Os esquemas antimicrobianos recomendados variam conforme o perfil de resistência local e a disponibilidade dos medicamentos [8]. Por este motivo, as diretrizes não são consensuais em relação aos tratamentos de primeira linha. Os esquemas possíveis estão agrupados na tabela 3

Tabela 3
Esquemas para erradicação de H. pylori
Esquemas para erradicação de H. pylori

A ACG recomenda a terapia quádrupla com bismuto como primeira linha de tratamento para H. pylori [3]. A duração do tratamento é de 14 dias. 

O consenso de Maastricht/Florença de 2022 indica que a escolha entre os esquemas deve ser feita com base na prevalência de resistência antimicrobiana. A terapia quádrupla com bismuto é a primeira escolha em áreas com alta resistência a claritromicina (> 15%) ou quando essa informação é desconhecida [7].

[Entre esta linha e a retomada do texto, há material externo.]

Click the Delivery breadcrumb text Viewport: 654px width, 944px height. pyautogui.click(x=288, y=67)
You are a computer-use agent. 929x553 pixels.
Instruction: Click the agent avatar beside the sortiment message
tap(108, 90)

O consenso brasileiro de tratamento de H. pylori de 2018 coloca a terapia tripla com claritromicina como primeira opção [6]. A prevalência de resistência a claritromicina é heterogênea no país e algumas análises ainda demonstram taxas inferiores a 15% [9-15]. A resistência a metronidazol é superior a 50% no Brasil [16].

Alergia a penicilina pode limitar o uso de alguns esquemas com amoxicilina. As opções neste cenário estão sinalizadas na tabela 3. O tópico "Diretriz de Alergia a Penicilina" revisa o tema.

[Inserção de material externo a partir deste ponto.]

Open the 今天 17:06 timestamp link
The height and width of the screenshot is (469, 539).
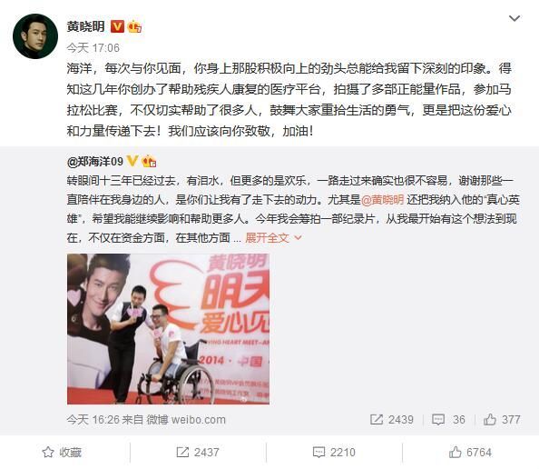tap(93, 48)
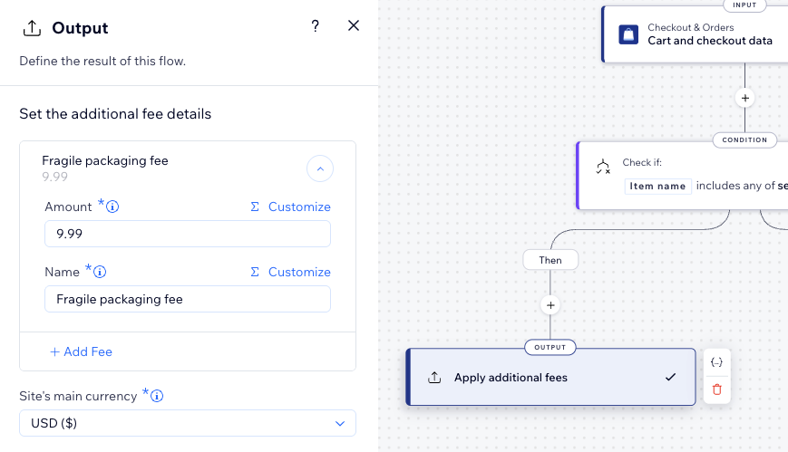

Todos os pacientes tratados devem ser avaliados quanto à cura da infecção. Para o controle de cura, são recomendados o teste da ureia respiratória, teste com antígeno fecal ou testes histopatológicos (biópsia). Testes sorológicos não devem ser usados como controle de tratamento. 

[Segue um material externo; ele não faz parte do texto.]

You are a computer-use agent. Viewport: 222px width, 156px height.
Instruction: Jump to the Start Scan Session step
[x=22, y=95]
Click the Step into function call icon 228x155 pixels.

A confirmação de cura deve ser feita pelo menos quatro semanas após tratamento ou uso de qualquer antibiótico [7]. Os inibidores de bomba de prótons devem ser interrompidos pelo menos duas semanas antes do teste, pela possibilidade de falso negativo quando em uso do medicamento. Os P-CABs parecem produzir o mesmo efeito, porém as evidências são mais escassas [17].

Após um tratamento bem-sucedido, a taxa de reinfecção é inferior a 5% em um ano [18].

Nos pacientes que persistem com infecção ativa após um ciclo de tratamento, deve ser realizada outra tentativa de erradicação com um esquema diferente (tabela 3). As evidências não são consensuais sobre a preferência entre as opções de segunda linha. O esquema com P-CAB não é incluído como terapia para casos refratários por ausência de evidência até o momento [3].

O crescimento de resistência do H. pylori é uma preocupação crescente. Em 2017, a Organização Mundial de Saúde incluiu o H. pylori resistente à claritromicina na lista de prioridade para novos antibióticos. Uma estratégia para contornar este problema é o desenvolvimento de vacinas para prevenção da infecção. Já existem estudos com essa estratégia em andamento [19, 20].